[Extracted data entries]

• • • • •

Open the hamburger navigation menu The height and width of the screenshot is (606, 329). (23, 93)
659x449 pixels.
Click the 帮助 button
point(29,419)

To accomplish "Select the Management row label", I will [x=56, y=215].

• • • • •

** TO DO **
Repeat each entry above exactly as it appears.

** OUTPUT FOR THIS TASK **
Open the hamburger navigation menu The height and width of the screenshot is (606, 329). (23, 93)
659x449 pixels.
Click the 帮助 button
point(29,419)

To accomplish "Select the Management row label", I will [x=56, y=215].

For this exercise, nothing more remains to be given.